Mid-American Review reviews Women Up On Blocks



Mid-American Review
Volume XXIX, Number 2
(Reproduced with permission.)

Women Up On Blocks: Stories by Mary Akers. Winston-Salem, North Carolina: Press 53, 2009. 160 pages. $14.00, paper.

The publisher’s note to Mary Akers’ debut collection of short stories describes it as an exploration of “the price women pay when they allow the roles of wife, mother, daughter, or lover to define them.” In each of these thirteen stories, we meet characters who are keenly aware of these limiting boundaries, and through Akers’ deft narrative strokes, we are able to experience their frustration, resignation, reconciliation.

For some of these characters, their expected roles have been imposed on them by a society that refuses to recognize and validate difference; the narrator of “Mooncalf,” a young woman afflicted by cerebral palsy who dares to dream of happiness in marriage and motherhood is a powerful illustration of this.
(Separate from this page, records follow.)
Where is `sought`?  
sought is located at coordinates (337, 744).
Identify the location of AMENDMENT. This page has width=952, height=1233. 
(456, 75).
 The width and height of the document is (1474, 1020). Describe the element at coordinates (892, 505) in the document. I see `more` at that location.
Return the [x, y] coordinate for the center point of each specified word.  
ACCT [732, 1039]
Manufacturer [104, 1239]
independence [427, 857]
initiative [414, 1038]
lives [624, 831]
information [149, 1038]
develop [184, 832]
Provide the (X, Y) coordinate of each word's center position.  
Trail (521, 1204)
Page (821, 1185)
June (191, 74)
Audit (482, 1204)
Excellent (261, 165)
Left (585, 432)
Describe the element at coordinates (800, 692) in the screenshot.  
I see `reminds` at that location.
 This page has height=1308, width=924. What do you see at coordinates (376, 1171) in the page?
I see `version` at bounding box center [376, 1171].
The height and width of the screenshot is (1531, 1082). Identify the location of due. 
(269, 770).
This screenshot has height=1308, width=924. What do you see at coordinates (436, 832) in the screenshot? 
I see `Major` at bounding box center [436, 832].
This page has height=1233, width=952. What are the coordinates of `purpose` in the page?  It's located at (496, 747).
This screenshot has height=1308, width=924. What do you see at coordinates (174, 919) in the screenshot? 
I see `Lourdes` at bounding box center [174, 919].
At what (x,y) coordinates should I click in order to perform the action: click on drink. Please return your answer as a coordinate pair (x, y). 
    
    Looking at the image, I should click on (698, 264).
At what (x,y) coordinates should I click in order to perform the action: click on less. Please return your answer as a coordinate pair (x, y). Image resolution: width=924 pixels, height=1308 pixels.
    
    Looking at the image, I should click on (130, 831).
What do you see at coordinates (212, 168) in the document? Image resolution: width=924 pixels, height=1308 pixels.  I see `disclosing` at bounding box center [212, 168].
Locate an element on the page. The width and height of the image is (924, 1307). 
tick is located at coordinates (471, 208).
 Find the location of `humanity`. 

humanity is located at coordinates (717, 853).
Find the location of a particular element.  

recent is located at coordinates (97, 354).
Other characters have taken on their roles seemingly voluntarily, like the young wife in “Wild, Wild Horses,” who has chosen to give up on an education and a career in order to raise a family. However these stories suggest that there was no true freedom even at that moment of choice, and that these characters have always been stifled by expectations.

“The Rashomon Tree” is interesting because it highlighted for me the idea that I was part of the external world that was judging these women and attempting to put them into neat slots. The two principle characters in this story seem stereotypical—the ditsy hippy and the fundamentalist Christian—and the interactions they have with each other are headed toward expected antagonism. However, by the story’s conclusion, these two women reveal to themselves and to the reader the impossibility of predicting human behavior; though this life lesson did seem a little facile, the story is nevertheless charming, and is narrated through multiple perspectives that emphasize how easy it is to misinterpret one another. By using varies narrative techniques in this story as well as in others in the collection, Akers succeeds in keeping each story distinct and memorable. Her most striking talent is of creating suspense by piling on mundane details that take on a sense of urgency; in the opening story of the collection, “Medusa Song,” we witness a young mother growing increasingly agitated as she does normal household chores. When she puts the baby in the car and decides to drive down to the river in the rain, we follow along, breathless and worried, afraid of what she is capable of.

While these characters attempt to shuffle off societal expectations or at least come to realize how limiting they are, these stories also reveal that this recognition leaves these characters in a place of discomfort or uncertainty; they have had to confront aspects of themselves and others that they did not expect to find. While the metaphor for this uncomfortable self-awareness is perhaps too blatant in the story “Model Home,” which is set in a house that has mostly mirrors for walls, it succeeds in “Animo, Anima, Animus”—in this story, two women with their individual notions of propriety and sexual freedom gaze on each other with pity and revulsion, revealing to what extent they have misunderstood each other and themselves.